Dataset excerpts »
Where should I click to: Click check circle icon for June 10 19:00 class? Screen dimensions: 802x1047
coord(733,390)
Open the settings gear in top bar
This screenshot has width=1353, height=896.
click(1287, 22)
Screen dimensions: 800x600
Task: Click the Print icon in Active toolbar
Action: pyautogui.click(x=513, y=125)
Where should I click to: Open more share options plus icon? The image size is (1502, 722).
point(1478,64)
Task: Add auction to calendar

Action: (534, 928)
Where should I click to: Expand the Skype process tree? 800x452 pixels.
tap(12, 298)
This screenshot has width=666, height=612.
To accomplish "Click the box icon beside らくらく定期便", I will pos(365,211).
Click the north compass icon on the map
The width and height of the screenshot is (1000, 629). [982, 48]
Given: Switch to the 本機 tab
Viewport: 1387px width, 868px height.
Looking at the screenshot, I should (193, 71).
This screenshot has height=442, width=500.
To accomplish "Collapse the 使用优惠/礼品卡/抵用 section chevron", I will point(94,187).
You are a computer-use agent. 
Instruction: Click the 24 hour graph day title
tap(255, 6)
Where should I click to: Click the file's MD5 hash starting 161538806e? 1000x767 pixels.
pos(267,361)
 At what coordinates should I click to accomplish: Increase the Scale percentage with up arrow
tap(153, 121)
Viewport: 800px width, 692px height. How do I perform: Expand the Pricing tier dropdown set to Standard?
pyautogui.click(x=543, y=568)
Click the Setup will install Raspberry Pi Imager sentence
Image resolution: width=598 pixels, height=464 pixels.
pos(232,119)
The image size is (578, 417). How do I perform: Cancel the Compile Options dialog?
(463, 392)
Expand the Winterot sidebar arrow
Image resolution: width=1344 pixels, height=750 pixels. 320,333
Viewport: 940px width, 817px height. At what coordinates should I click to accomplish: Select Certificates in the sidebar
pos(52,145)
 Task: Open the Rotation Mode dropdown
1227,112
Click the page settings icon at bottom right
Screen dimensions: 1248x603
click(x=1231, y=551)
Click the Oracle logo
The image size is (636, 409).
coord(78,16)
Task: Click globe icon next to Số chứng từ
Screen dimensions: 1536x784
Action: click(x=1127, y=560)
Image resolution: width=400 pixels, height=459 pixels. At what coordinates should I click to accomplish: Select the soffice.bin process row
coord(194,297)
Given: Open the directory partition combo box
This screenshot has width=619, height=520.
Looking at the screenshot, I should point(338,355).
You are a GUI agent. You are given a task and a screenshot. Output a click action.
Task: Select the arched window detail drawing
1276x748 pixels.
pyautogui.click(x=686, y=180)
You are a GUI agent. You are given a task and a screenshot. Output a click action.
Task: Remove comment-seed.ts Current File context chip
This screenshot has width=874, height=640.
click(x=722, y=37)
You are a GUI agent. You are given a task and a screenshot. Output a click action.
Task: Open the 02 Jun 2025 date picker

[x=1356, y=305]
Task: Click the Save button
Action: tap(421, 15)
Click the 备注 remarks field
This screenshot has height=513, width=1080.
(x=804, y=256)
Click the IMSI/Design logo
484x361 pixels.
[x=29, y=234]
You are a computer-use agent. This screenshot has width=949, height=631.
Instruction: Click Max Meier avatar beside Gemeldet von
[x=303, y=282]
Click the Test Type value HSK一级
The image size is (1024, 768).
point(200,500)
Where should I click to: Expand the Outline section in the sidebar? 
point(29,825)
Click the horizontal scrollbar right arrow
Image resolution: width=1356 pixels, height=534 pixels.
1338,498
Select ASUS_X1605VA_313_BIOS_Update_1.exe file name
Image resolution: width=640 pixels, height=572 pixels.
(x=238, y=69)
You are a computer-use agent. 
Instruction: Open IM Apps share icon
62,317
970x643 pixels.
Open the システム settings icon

Work request » Retype each record in full, please.

The completed task »
Where should I click to: Click check circle icon for June 10 19:00 class? Screen dimensions: 802x1047
coord(733,390)
Open the settings gear in top bar
This screenshot has width=1353, height=896.
click(1287, 22)
Screen dimensions: 800x600
Task: Click the Print icon in Active toolbar
Action: pyautogui.click(x=513, y=125)
Where should I click to: Open more share options plus icon? The image size is (1502, 722).
point(1478,64)
Task: Add auction to calendar

Action: (534, 928)
Where should I click to: Expand the Skype process tree? 800x452 pixels.
tap(12, 298)
This screenshot has width=666, height=612.
To accomplish "Click the box icon beside らくらく定期便", I will pos(365,211).
Click the north compass icon on the map
The width and height of the screenshot is (1000, 629). [982, 48]
Given: Switch to the 本機 tab
Viewport: 1387px width, 868px height.
Looking at the screenshot, I should (193, 71).
This screenshot has height=442, width=500.
To accomplish "Collapse the 使用优惠/礼品卡/抵用 section chevron", I will point(94,187).
You are a computer-use agent. 
Instruction: Click the 24 hour graph day title
tap(255, 6)
Where should I click to: Click the file's MD5 hash starting 161538806e? 1000x767 pixels.
pos(267,361)
 At what coordinates should I click to accomplish: Increase the Scale percentage with up arrow
tap(153, 121)
Viewport: 800px width, 692px height. How do I perform: Expand the Pricing tier dropdown set to Standard?
pyautogui.click(x=543, y=568)
Click the Setup will install Raspberry Pi Imager sentence
Image resolution: width=598 pixels, height=464 pixels.
pos(232,119)
The image size is (578, 417). How do I perform: Cancel the Compile Options dialog?
(463, 392)
Expand the Winterot sidebar arrow
Image resolution: width=1344 pixels, height=750 pixels. 320,333
Viewport: 940px width, 817px height. At what coordinates should I click to accomplish: Select Certificates in the sidebar
pos(52,145)
 Task: Open the Rotation Mode dropdown
1227,112
Click the page settings icon at bottom right
Screen dimensions: 1248x603
click(x=1231, y=551)
Click the Oracle logo
The image size is (636, 409).
coord(78,16)
Task: Click globe icon next to Số chứng từ
Screen dimensions: 1536x784
Action: click(x=1127, y=560)
Image resolution: width=400 pixels, height=459 pixels. At what coordinates should I click to accomplish: Select the soffice.bin process row
coord(194,297)
Given: Open the directory partition combo box
This screenshot has width=619, height=520.
Looking at the screenshot, I should point(338,355).
You are a GUI agent. You are given a task and a screenshot. Output a click action.
Task: Select the arched window detail drawing
1276x748 pixels.
pyautogui.click(x=686, y=180)
You are a GUI agent. You are given a task and a screenshot. Output a click action.
Task: Remove comment-seed.ts Current File context chip
This screenshot has width=874, height=640.
click(x=722, y=37)
You are a GUI agent. You are given a task and a screenshot. Output a click action.
Task: Open the 02 Jun 2025 date picker

[x=1356, y=305]
Task: Click the Save button
Action: tap(421, 15)
Click the 备注 remarks field
This screenshot has height=513, width=1080.
(x=804, y=256)
Click the IMSI/Design logo
484x361 pixels.
[x=29, y=234]
You are a computer-use agent. This screenshot has width=949, height=631.
Instruction: Click Max Meier avatar beside Gemeldet von
[x=303, y=282]
Click the Test Type value HSK一级
The image size is (1024, 768).
point(200,500)
Where should I click to: Expand the Outline section in the sidebar? 
point(29,825)
Click the horizontal scrollbar right arrow
Image resolution: width=1356 pixels, height=534 pixels.
1338,498
Select ASUS_X1605VA_313_BIOS_Update_1.exe file name
Image resolution: width=640 pixels, height=572 pixels.
(x=238, y=69)
You are a computer-use agent. 
Instruction: Open IM Apps share icon
62,317
970x643 pixels.
Open the システム settings icon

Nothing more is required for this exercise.